Die Leverkusener Fußgängerzone scheint ein heißes Pflaster. Hier hatte Wolfgang Greiss 27 Jahre lang seinen Kiosk. In dieser Zeit wurde der heute 67-Jährige Opfer von 49 Angriffen auf sein Geschäft. Von der Polizei ist er enttäuscht, die mache nichts. Greiss vermutet seine Weigerung zur Schutzgeldabgabe als Ursache des „Phänomens“. Jetzt schloss er, auch auf Anraten seiner Freunde, den Kiosk. Seine Waren vertreibt er nun vom Wohnmobil aus auf Märkten in der Umgebung.

Die kreisfreie Stadt Leverkusen liegt im kriminalitätsverwöhnten Nordrhein-Westfalen und liegt etwa 20 Kilometer nördlich des Kölner Hauptbahnhofs, der für seine unfreiwillig freizügigen und ausufernden Silvester-Partys in diesem Jahr berühmt und berüchtigt wurde. Hier im rot-grünen Herrschaftsgebiet von Ministerpräsidentin Hannelore Kraft und ihres Innenministers Ralf Jäger, beide 55, beide SPD, treibt die Kriminalität oft sonderbare Auswüchse.

Wolfgang Greiss hatte sein kleines Foto-Geschäft 27 Jahre lang in der Fußgängerzone der 160.000-Einwohner-Stadt Leverkusen. Seine Anfangszeit war natürlich noch lange vor der Ära Kraft-Jäger. In dieser Zeit gab es 49 „Überfälle, Einbrüche, Anschläge auf mein Geschäft“, gesteht der Ex-Kiosk-Besitzer.

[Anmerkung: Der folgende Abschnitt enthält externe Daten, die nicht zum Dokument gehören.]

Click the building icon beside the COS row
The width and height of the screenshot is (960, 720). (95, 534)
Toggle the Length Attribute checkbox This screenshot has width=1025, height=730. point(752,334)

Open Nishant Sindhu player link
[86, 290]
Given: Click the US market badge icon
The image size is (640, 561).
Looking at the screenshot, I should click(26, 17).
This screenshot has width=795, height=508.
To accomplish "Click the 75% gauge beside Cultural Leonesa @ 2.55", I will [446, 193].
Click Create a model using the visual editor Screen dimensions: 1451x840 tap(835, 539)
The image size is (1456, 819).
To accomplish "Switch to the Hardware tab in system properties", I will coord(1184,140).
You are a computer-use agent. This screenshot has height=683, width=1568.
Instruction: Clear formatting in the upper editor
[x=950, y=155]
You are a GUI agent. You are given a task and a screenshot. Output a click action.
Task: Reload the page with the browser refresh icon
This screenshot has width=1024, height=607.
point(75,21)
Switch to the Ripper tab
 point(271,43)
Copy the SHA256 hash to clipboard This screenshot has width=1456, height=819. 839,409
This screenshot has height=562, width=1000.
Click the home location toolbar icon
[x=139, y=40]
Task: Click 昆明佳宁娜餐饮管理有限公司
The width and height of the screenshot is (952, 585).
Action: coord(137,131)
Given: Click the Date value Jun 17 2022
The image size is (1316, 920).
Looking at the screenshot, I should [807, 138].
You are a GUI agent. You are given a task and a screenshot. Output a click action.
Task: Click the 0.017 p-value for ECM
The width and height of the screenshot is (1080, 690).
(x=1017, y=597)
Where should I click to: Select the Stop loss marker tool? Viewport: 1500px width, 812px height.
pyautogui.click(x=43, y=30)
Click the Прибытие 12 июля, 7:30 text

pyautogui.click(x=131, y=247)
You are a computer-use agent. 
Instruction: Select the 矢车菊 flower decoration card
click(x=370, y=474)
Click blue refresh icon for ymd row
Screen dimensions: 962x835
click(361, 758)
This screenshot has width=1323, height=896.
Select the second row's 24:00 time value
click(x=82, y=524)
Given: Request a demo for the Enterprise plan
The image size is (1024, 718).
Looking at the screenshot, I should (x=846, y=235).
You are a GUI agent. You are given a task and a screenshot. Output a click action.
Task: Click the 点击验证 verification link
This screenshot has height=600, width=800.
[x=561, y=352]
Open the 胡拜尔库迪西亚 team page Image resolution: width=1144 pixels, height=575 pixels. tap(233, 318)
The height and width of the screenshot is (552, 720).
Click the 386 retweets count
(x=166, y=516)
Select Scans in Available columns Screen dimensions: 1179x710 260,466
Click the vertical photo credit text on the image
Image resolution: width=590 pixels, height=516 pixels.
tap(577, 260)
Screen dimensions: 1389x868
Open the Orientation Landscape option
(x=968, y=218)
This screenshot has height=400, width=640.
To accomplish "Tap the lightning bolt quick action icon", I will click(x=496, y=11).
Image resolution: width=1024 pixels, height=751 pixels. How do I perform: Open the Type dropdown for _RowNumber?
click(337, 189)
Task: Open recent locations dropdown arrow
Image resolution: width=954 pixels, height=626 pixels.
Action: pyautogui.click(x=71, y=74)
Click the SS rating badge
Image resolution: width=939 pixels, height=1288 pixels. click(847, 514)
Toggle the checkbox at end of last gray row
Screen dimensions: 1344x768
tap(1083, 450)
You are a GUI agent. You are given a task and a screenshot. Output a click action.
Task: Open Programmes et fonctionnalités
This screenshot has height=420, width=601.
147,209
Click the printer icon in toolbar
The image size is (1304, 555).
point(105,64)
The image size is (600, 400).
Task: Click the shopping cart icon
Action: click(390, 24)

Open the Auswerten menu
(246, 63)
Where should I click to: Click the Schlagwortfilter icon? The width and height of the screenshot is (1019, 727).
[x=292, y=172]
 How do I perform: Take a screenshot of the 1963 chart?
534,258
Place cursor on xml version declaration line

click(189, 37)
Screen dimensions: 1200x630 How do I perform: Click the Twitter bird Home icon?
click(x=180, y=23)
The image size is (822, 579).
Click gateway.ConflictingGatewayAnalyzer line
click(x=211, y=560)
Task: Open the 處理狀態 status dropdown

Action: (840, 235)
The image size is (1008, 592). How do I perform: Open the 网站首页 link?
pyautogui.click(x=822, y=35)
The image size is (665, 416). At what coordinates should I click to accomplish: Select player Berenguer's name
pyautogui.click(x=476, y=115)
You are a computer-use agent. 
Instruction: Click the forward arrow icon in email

Auf die Frage, warum es zu einer solch großen Anzahl von Überfällen auf seinen Laden gekommen sei, meint Wolfgang Greiss: „vermutlich, weil ich kein Schutzgeld zahle“. Jeder hier wisse um die Gründe für die unfassbaren Zustände in der Breidenbachstraße, auch die Stadt und der Oberbürgermeister (Uwe Richrath, 55, SPD). Doch Täter stünden hier unter Denkmalschutz.

„Auch die Polizei reagiert nicht.“ (Wolfgang Greiss, Ex-Kiosk-Besitzer)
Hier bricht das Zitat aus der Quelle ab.